Jean le Rond d'Alambert (from Wikipedia)
 
I first learned about d'Alambert as a freshman in university when we studied limits and used d'Alambert's ratio test. A little snapshot about him prompted me to find more and I looked for his biography (no Internet those days! :-) ). I became fascinated by his many talents and interests (not so much with his personality). Geometry stayed d'Alambert's favorite subject as he wrote in 1777 letter to Lagrange:
What annoys me the most is the fact that geometry, which is the only occupation that truly interests me, is the one thing that I cannot do. All that I do in literature, although very well received in our public sessions of the French Academy, is for me only a way to fill the time for lack of anything better to do. 
While connected with French Academy of Sciences on the Left Bank, d'Alambert was a frequent guest at M-me Geoffrin's salon at No.374 Rue Saint Honore. Later he moved in the house of another well known hostess of her own salon Julie de Lespinasse. I will return to places on Rue Saint Honore later.


(from Wikipedia)
 Monk and medieval philosopher Abailard had his cell on Ile de Cite - he studied Euclid in connection with his own lectures in logic. It is hard to tell how much geometry studies occupied his time or whether he used them to keep his thoughts away from his beloved Héloïse, who was first his brilliant student and later became known for her own exceptional scholarship. Perhaps their love letters is the origin of romantic love, they are revealing us one of the most celebrated love story. Six hundreds years later Josephine Bonaparte was so moved by this order that she arranged for the remains of both lovers to be together at their final resting place in Pere Lachese cemetery.
Mausoleum to Monge in Pere Lachese cemetery
 (Mathematicians buried in Pere Lachaise cemetery are:  Arago, Poinsot, Delambre, Monge (interred to Pantheon but his mausoleum still there), Hachette, Fourier, Chasles and founder of positivism and sociology Comte.)

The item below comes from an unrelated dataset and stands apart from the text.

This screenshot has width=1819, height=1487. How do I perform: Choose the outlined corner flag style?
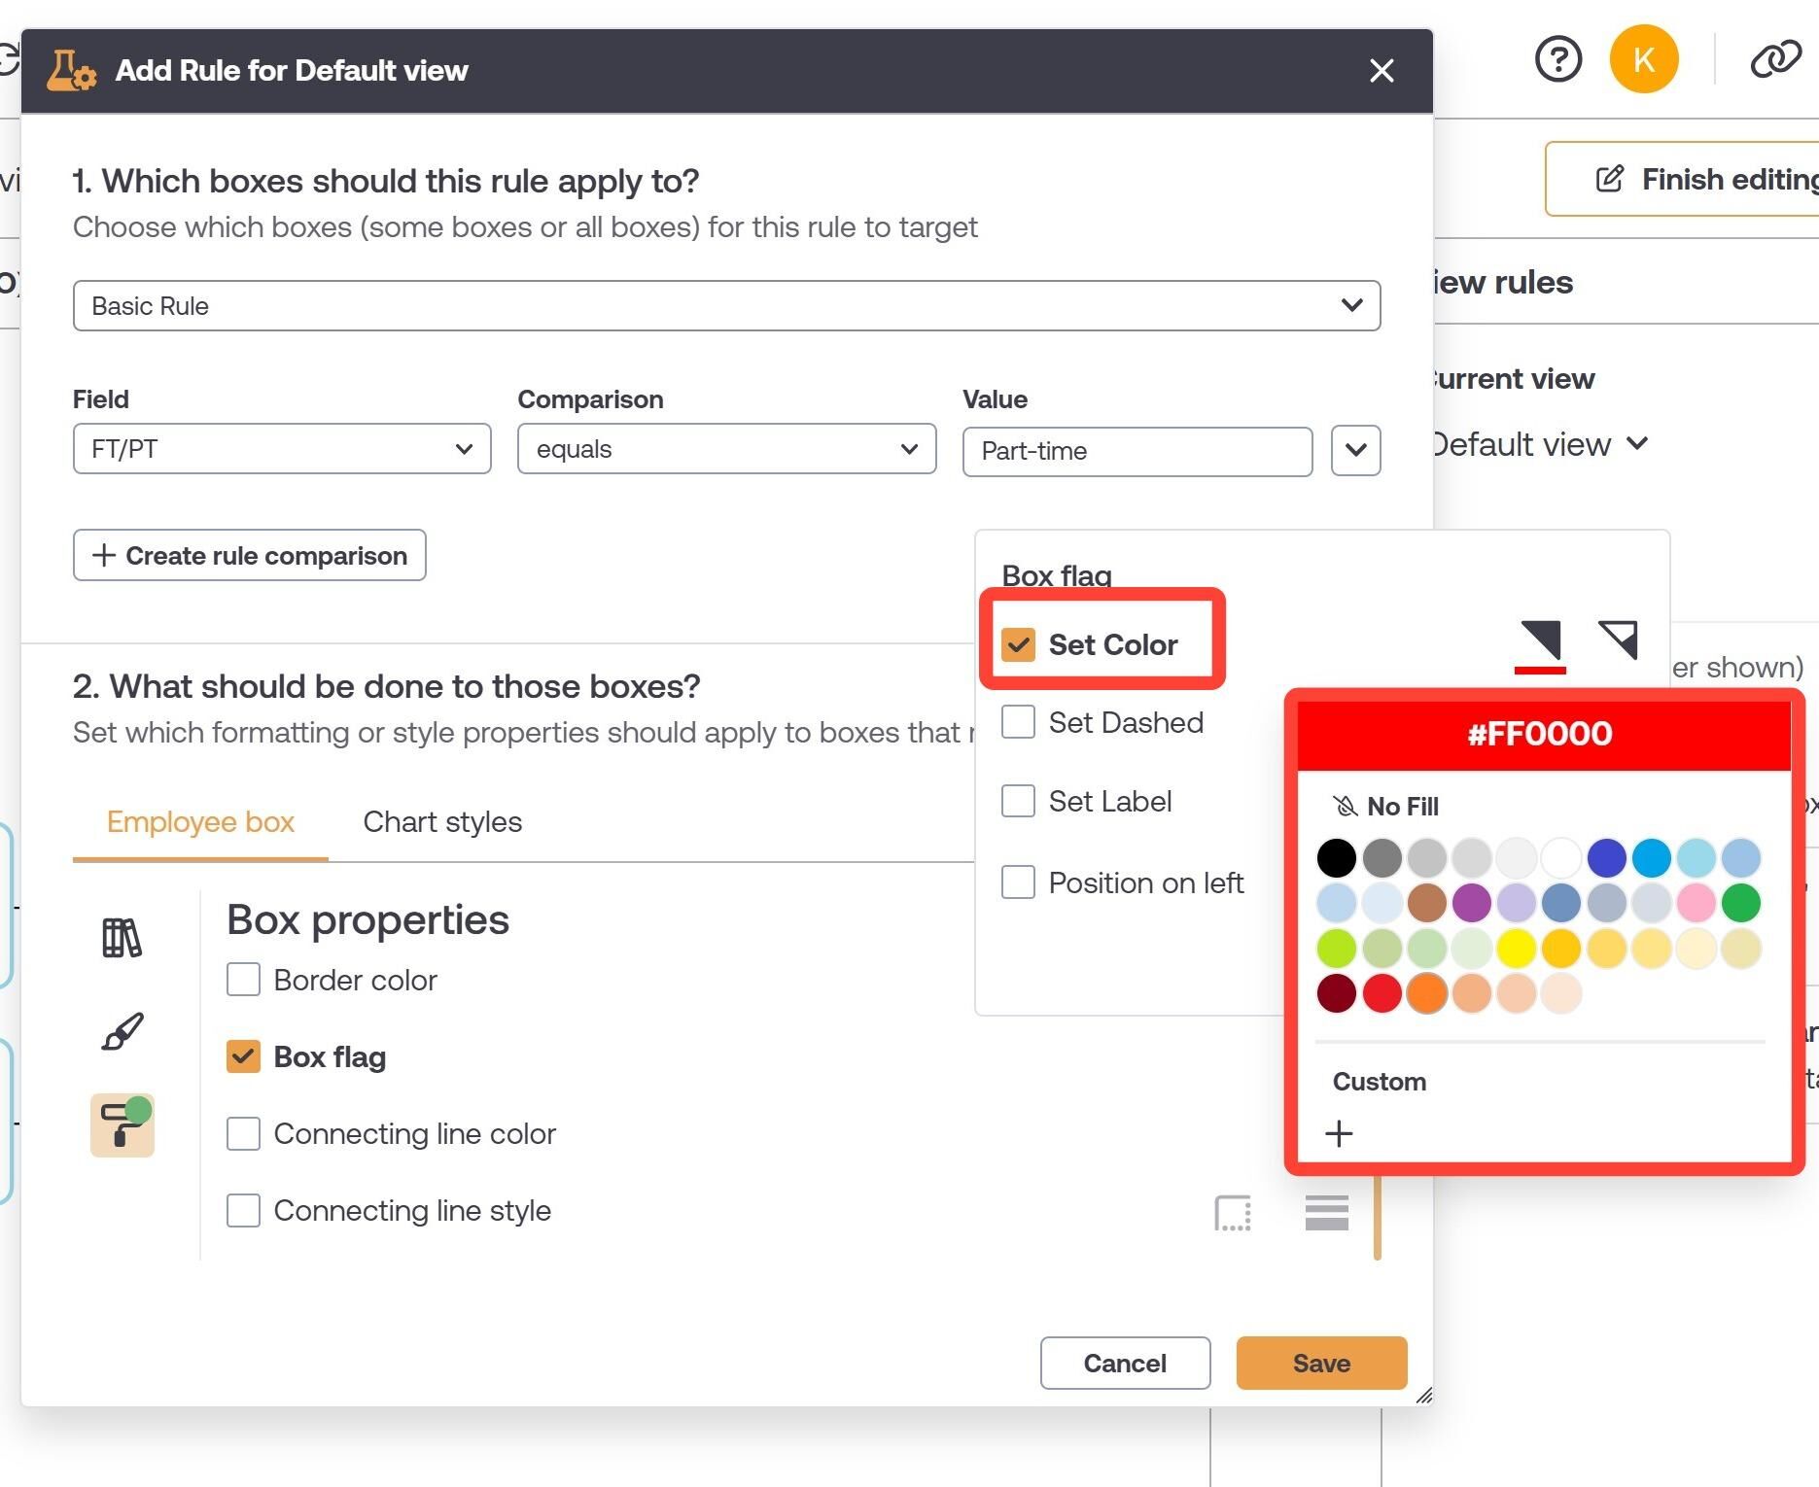[x=1618, y=640]
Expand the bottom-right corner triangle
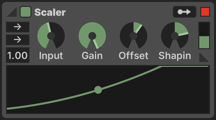This screenshot has height=120, width=216. click(x=204, y=57)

Some places of historical-mathematical interest on the Right Bank:
 On Rue de Rivoli  you cannot miss 52 m tall tower - Tour Saint Jacques , all that remains there from former 16th century church.  Blaise Pascal replicated Torichelli's experiment with barometer there - carried it up to the top of the tower and checked that mercury level has dropped. Pascal's statue now is at the base of the tower.

In 1979 I saw Pascal's calculator in Zwinger Museum in Dresden, this time I missed the opportunity to see the other copy signed by Pascal in Musee des Arts et Metiers. This museum is on my list to visit next time I am in Paris.

The Palais du Louvre is known first and foremost as a museum which houses one of the most stunning collections of artworks in the world. Yet for almost seven hundred years the buildings constituted one of the principal residences of the kings and emperors of France. It became museum in 1793 and at that time the art collection was not large enough to fill all complex, so part of it was used for government offices and even residencies. For example, mathematician Legendre was asking for quarters for himself in the older part of the Louvre.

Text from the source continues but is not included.